Is Healing In The Atonement?

       This question is often asked and opinions about it differ. In attempting to find an answer it is necessary first to consider a matter of translation. The word for "atonement" in Romans 5:11 is in every other case translated "reconciliation", Romans 11:15, 2 Cor. 5:18-21, and that was the meaning of the word, at-one-ment, when the 1611 translation (A.V.) was made. Later on the word "atonement" took on instead the totally different meaning of expiation or reparation, which it still has, cf. English Dictionary.
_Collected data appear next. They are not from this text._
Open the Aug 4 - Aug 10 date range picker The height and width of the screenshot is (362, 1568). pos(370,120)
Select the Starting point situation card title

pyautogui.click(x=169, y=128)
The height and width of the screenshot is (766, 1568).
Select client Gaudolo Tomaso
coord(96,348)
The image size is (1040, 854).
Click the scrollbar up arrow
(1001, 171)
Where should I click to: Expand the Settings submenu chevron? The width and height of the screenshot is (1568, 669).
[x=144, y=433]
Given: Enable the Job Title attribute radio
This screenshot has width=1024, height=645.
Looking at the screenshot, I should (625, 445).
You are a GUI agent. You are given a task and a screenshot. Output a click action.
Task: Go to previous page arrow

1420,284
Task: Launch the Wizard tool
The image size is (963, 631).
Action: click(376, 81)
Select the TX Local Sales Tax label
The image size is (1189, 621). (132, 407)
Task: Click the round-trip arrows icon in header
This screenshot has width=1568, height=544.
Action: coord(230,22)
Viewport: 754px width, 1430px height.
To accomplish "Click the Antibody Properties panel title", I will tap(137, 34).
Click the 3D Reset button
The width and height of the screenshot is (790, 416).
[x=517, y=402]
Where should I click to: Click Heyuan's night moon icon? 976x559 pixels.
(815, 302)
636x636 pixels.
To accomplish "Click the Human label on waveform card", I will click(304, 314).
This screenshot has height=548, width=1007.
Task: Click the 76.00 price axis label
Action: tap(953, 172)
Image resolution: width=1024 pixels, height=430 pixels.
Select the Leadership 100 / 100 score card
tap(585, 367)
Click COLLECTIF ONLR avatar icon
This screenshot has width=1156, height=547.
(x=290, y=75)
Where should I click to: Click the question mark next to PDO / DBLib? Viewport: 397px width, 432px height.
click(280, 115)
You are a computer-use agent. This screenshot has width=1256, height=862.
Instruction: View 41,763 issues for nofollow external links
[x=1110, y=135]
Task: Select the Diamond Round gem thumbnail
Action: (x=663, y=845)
Now sin does need expiation and the Lord's death was to make reparation for the sin of the world and make the law honourable and establish it by the death of those who broke it, Romans 3:31, Isaiah 42:21. On the other hand sickness is not an offence against the Law of God, and does not therefore need any expiation, but is simply a human misfortune due to the loss of the Tree of Life in Eden, and it falls upon men without any regard to their character. Cf. Psalm 73:1-15, Job 2:1-8, 1 Timothy 5:23, James 5:15.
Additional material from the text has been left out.